NAPLES, Fla. — Florida Fish and Wildlife Conservation Commission (FWC) and Naples Zoo have partnered on a rescue effort for an injured Florida panther.
On Dec. 9, FWC received a call about a panther hit by a vehicle that was still alive on Oil Well Road, just west of the junction with State Road 29.
FWC responded to the call and safely transported the panther to Naples Zoo’s Glass Animal Hospital for a complete assessment. This is the first wild Florida panther to be treated in the facility that opened just a year ago.
Upon arrival, the panther received an emergency health assessment and treatment by veterinarian Dr. David Murphy. After x-rays and a full body exam, no major fractures or lacerations were found.
The male panther is recovering well, and he is being monitored by Naples Zoo’s animal care team and FWC biologists.
In 2015, Naples Zoo joined a collaborative effort with US Fish and Wildlife Service (USFWS) and the FWC to assist with Florida panther rescue efforts.
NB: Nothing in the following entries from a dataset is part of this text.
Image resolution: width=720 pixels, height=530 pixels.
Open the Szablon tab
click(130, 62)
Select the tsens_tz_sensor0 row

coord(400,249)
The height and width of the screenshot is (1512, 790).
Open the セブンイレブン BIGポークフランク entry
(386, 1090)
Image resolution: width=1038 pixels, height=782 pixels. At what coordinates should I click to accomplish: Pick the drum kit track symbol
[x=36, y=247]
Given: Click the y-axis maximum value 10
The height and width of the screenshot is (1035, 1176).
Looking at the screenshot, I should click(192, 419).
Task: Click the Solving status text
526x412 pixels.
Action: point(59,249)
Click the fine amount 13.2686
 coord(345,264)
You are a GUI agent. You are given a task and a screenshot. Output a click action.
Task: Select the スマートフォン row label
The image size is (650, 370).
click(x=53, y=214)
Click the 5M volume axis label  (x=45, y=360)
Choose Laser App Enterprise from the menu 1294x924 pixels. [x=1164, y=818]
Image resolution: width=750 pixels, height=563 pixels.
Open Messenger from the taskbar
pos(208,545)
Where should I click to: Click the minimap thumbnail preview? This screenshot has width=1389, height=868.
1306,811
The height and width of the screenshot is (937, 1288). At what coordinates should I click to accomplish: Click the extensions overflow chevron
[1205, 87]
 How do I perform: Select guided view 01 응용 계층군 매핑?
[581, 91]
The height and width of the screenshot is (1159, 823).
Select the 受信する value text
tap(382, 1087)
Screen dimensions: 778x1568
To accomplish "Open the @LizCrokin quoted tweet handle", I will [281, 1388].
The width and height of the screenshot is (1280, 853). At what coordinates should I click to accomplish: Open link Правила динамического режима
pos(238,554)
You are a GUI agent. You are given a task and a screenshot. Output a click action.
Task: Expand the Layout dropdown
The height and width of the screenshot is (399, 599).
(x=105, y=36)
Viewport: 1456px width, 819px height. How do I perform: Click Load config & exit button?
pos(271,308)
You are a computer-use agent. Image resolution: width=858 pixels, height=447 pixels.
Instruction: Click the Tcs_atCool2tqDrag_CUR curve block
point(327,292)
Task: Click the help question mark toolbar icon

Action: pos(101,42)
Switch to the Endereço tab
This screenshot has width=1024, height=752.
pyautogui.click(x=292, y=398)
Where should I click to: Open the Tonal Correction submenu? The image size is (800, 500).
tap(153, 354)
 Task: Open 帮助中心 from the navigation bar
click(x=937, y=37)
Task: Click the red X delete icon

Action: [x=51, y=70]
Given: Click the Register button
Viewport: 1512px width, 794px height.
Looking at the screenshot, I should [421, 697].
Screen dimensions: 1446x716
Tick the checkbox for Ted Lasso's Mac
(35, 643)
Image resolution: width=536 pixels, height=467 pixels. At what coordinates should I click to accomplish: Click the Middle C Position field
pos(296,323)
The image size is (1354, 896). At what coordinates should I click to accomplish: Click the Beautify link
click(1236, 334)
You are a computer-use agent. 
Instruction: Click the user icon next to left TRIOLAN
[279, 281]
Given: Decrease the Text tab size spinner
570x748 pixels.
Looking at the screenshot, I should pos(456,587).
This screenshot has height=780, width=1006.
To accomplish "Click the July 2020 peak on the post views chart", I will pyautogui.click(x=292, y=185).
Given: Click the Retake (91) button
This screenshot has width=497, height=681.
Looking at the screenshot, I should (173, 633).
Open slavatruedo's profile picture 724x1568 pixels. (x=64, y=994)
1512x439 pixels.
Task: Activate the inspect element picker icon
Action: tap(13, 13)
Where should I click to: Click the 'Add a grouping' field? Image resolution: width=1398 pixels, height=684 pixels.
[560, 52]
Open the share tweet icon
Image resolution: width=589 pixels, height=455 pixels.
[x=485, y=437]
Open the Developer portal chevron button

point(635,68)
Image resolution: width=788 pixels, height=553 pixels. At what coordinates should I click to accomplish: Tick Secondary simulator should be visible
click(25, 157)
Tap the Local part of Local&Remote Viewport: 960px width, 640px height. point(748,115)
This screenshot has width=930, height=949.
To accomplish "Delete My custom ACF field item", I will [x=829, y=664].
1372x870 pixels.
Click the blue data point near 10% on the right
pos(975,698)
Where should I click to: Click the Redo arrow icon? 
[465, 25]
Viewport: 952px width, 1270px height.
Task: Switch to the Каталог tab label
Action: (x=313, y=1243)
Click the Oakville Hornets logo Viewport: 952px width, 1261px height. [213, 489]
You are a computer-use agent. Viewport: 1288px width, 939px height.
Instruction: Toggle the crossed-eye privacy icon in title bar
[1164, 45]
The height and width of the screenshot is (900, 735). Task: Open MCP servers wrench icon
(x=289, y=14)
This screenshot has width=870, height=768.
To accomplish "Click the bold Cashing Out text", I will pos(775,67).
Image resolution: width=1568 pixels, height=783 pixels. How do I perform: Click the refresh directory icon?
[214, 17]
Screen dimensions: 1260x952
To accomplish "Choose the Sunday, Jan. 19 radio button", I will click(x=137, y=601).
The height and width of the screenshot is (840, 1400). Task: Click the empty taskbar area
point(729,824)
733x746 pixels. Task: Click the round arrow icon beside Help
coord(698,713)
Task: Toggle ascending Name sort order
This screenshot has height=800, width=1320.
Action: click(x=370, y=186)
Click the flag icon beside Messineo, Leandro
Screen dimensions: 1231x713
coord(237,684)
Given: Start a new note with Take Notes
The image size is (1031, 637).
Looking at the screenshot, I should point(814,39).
This five-year partnership has helped to save five Florida panthers, though all have been too young, or their injuries were too severe to be released. They are hopeful this panther will be able to return to the wild once he recovers.
With as few as 20 to 30 cats surviving in the 1970s, Florida panthers once teetered on the very edge of extinction. Several decades of conservation efforts for this federally listed endangered species have increased the population to an estimated 120 to 230 adult cats or more.